Gartner Research recently released a report saying security teams larger than five people will be leveraging SOAR tools for orchestration and automation more. Currently these teams use SOAR less than one per cent today but by 2020 that will rise to 15 per cent. As the security skills shortage persists, alert numbers and attack vectors grow, and product proliferation continues, more organizations will consider SOAR solutions to unlock the full potential of both their analysts and security product suites.
Demisto, a silicon-valley-based SOAR vendor, is trying to solve the problem people have created with security alerts and tools.
Bob Kruse, the vice president of worldwide sales for Demisto, told EChannelNews there simply is not enough people to look at them, begin to understand them, or even run the tools themselves.
“There is a conga line of security products in the operations centre and none of them talk to each other. That means there are an incredible amount of manual processes and human error and this creates a horrible working environment,” Kruse said.
Orchestration essentially knits all those solutions together and makes them work as one. Without security automation and orchestration, operation centres are vulnerable to all kinds of attacks, but Kruse points out the simple one: workers showing up late or not at all.
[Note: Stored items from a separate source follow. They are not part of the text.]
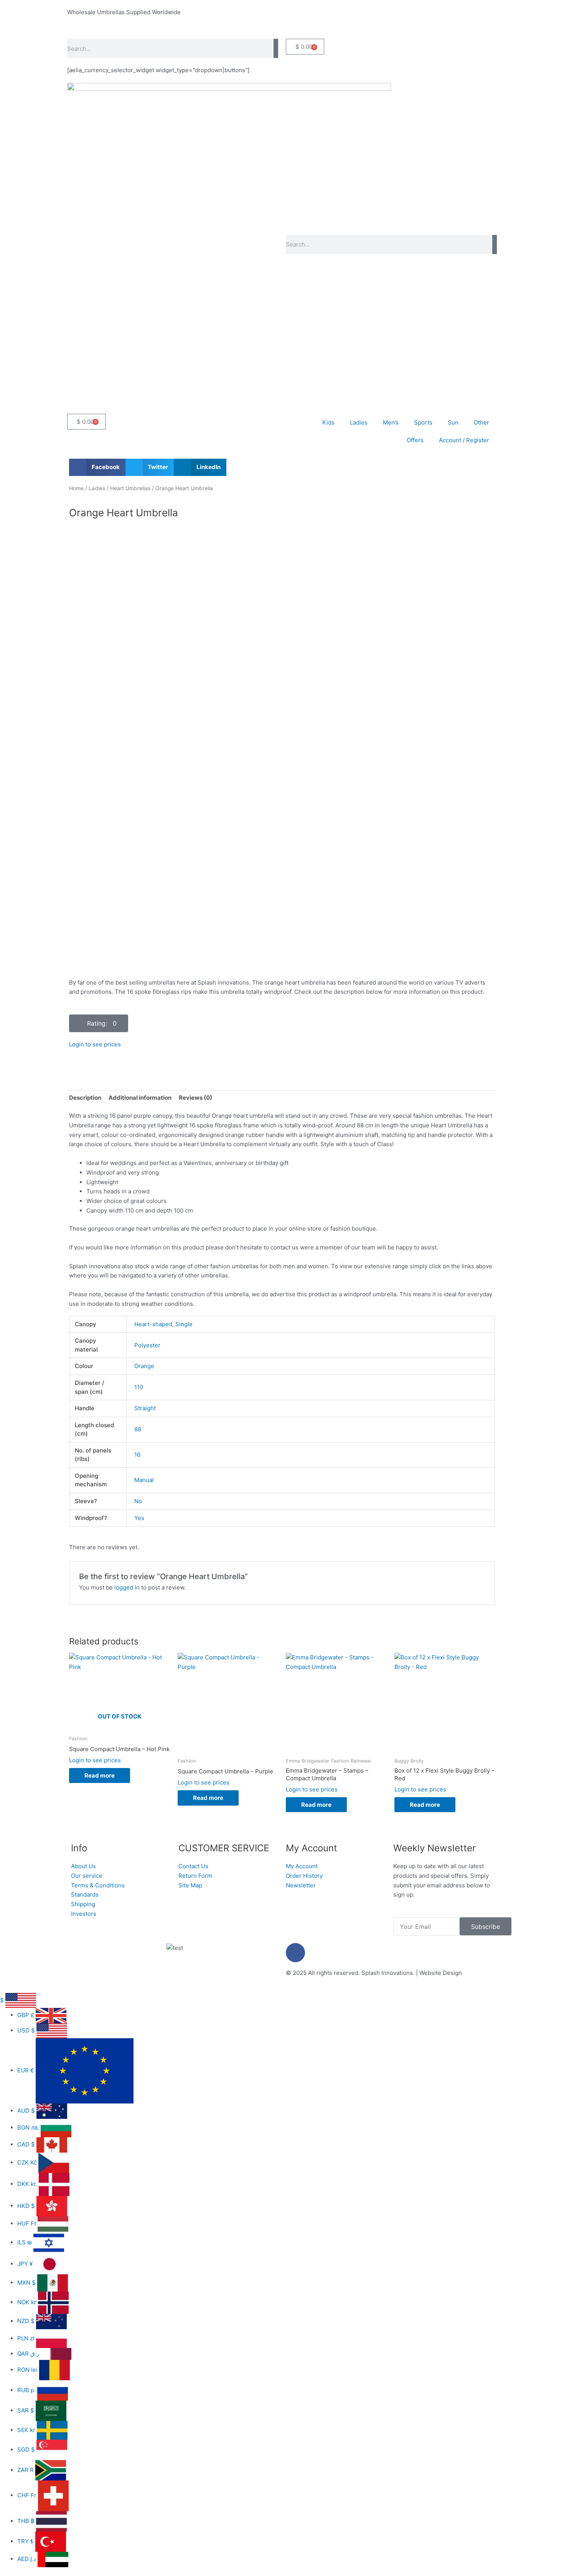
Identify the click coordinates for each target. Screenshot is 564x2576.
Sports (423, 422)
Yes (139, 1518)
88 (137, 1429)
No (138, 1501)
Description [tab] (85, 1097)
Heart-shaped (153, 1324)
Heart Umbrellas (130, 488)
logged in (127, 1587)
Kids (328, 422)
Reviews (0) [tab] (195, 1097)
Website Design (440, 1972)
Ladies (359, 422)
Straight (145, 1408)
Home (76, 488)
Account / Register (464, 440)
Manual (144, 1480)
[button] (97, 467)
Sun (453, 422)
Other (481, 422)
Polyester (147, 1345)
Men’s (391, 422)
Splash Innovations (387, 1972)
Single (184, 1324)
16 (137, 1454)
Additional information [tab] (140, 1097)
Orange (144, 1366)
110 (138, 1387)
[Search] (276, 48)
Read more (99, 1775)
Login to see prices (95, 1044)
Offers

Currently these centres rely on manual or human operation and are prone to errors.
“Demisto has seen a lot of organic growth but the big compelling event is that there is not enough people for all the new solutions and alerts. We have a negative employment rate in this industry. The time is now. There are two lines on a graph that have intersected. Too many alerts and not enough people relatively to the need and that is where Demisto lives; right at those two intersected lines,” he said.
Demisto has a 100 per cent channel friendly strategy and they aim to work with Managed Security Services Providers (MSSP). Kruse said the company has a tier one strategy in North America and two-tier plan in Latin America, Western Europe and EMEA. The positioning of Demisto with channel partner is that everything that is on a solution provider’s line card can be automated and orchestrated.
Kruse added that channel partners can go to its install base and monetize further with Demisto.
“We even create budget for partners because we remove the complexity and the end user can digest these solutions like they were any other end-point.”
Late last year Demisto released version 3.1 for enterprise and community users. One of the big features from this new release is a personalized War Room for incident and indicator management. The personalized War Room has pre-defined filters and a customizable filter editor that enables users to create bespoke views for specific incidents. Users can add notes and evidence entries directly, which can reduce incident response by seconds. There is also a new Tasks Pane that shows the analyst the next set of tasks to complete in the incident. Entries in HTML format can also be added.